**Given problem:**
Reproduce the records from the line containing "Click the current price 5.4163 in header" through the line containing "click(190, 309)", keeping both of those lines and leaving out the pictures.

**Data lines:**
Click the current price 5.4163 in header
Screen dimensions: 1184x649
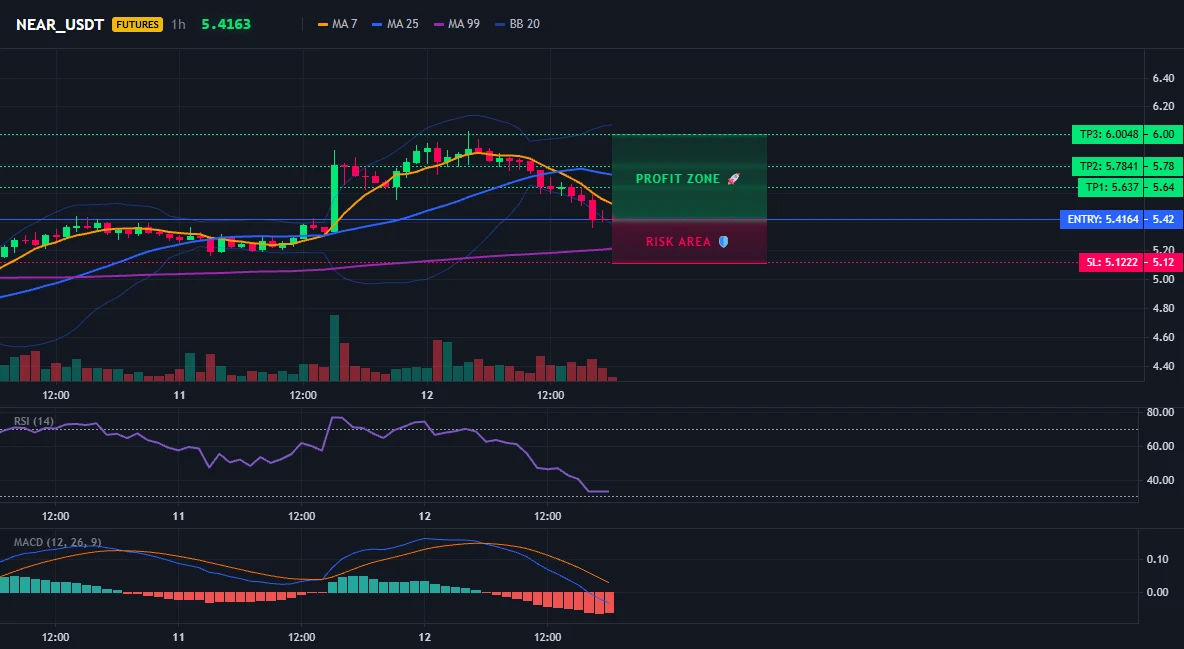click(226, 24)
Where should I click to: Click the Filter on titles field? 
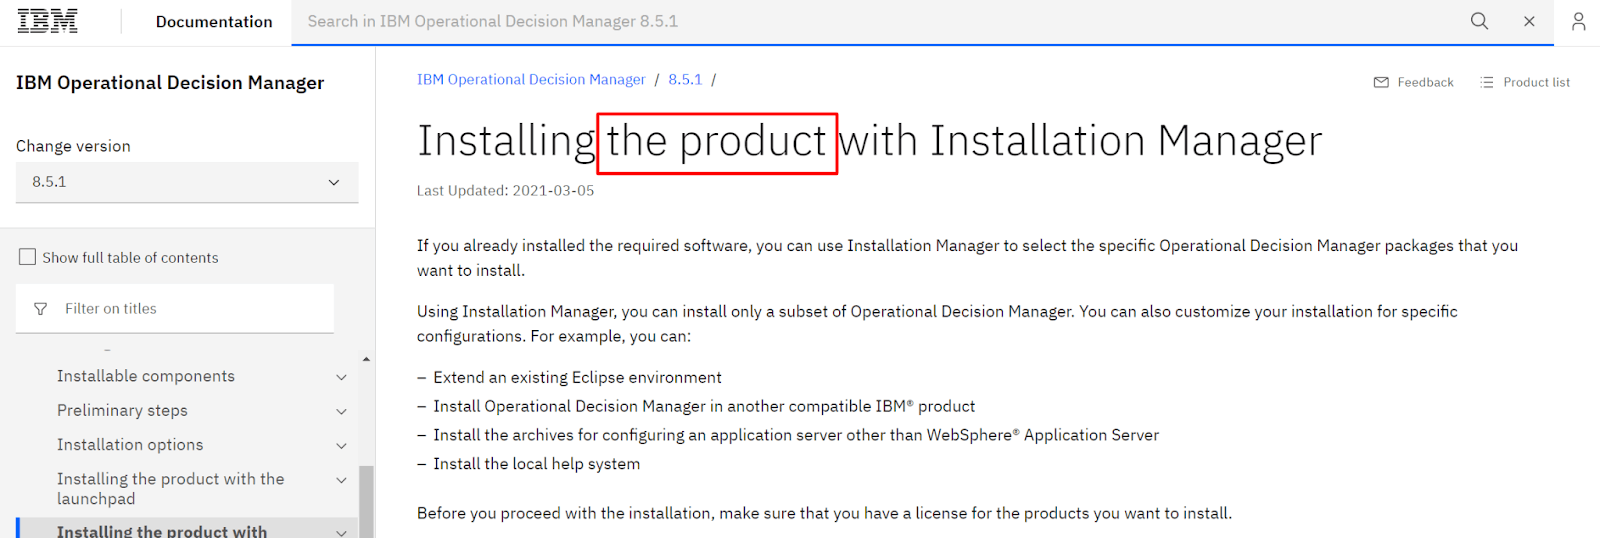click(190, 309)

---

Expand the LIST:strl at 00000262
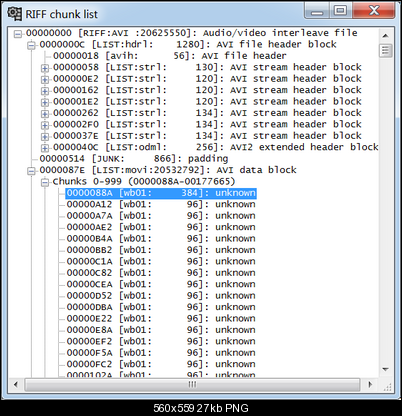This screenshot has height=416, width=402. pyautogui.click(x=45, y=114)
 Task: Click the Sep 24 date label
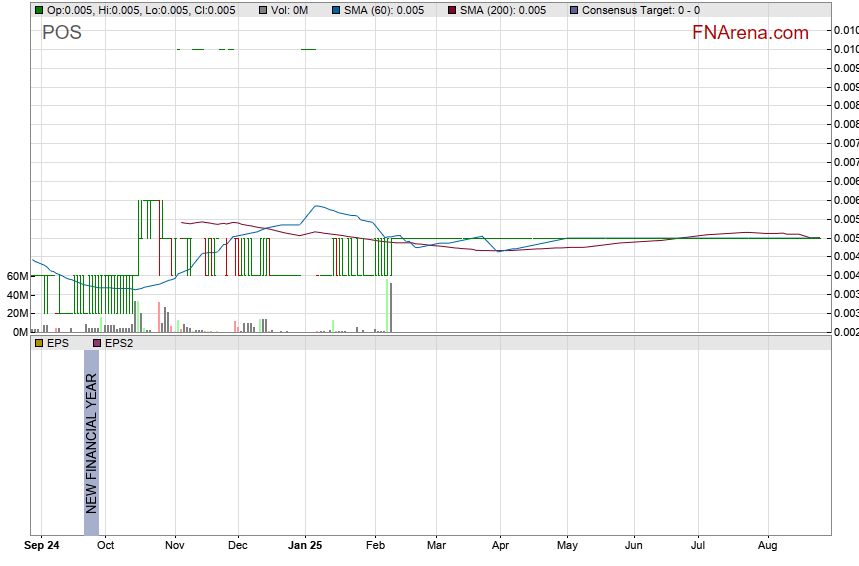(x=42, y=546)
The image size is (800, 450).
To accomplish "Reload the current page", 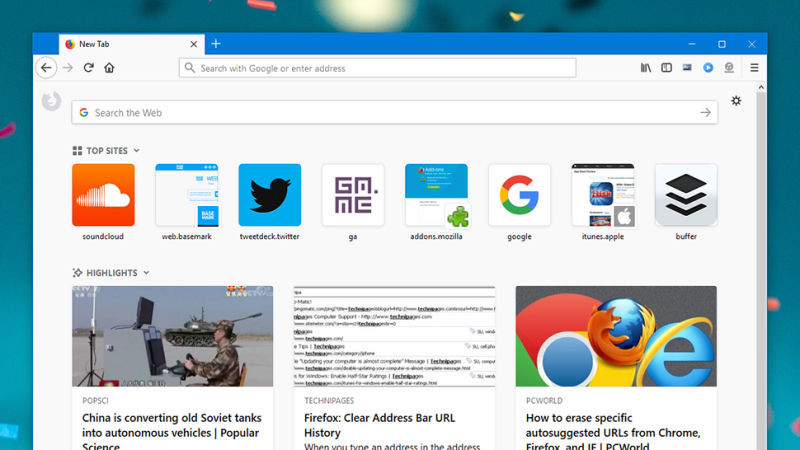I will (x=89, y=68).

...

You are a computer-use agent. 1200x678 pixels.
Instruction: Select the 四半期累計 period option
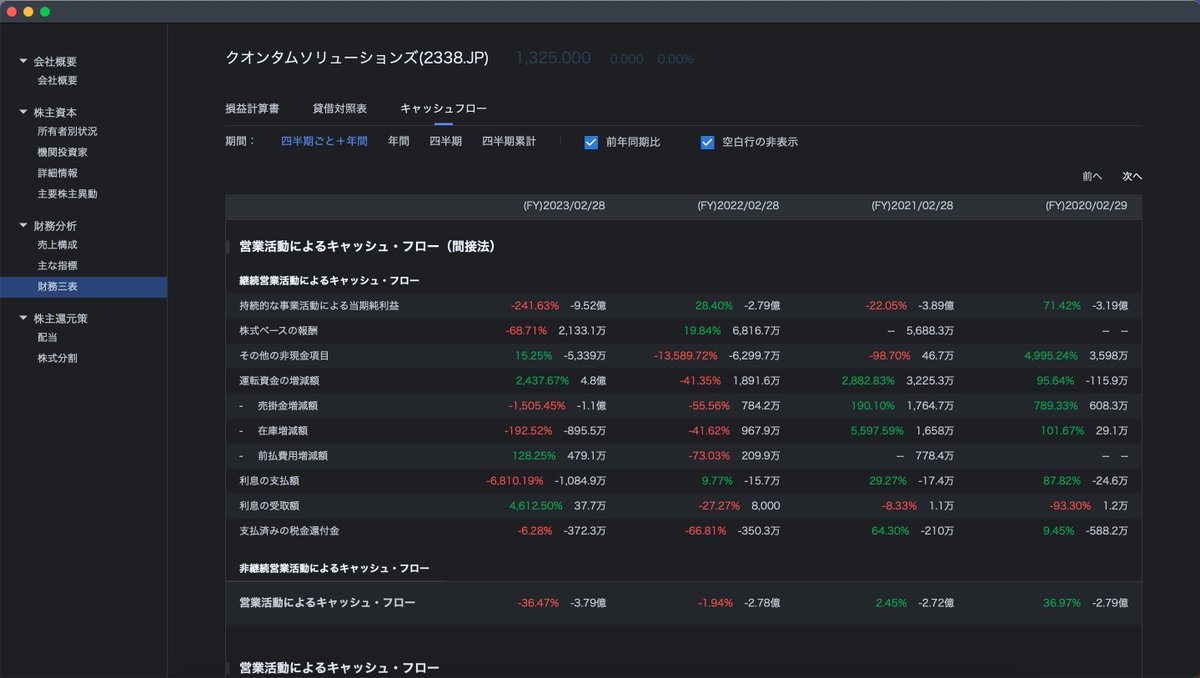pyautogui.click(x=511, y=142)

**Output for this exercise:**
Click the current price 5.4163 in header
Screen dimensions: 1184x649
click(226, 24)
Where should I click to: Click the Filter on titles field? 
click(190, 309)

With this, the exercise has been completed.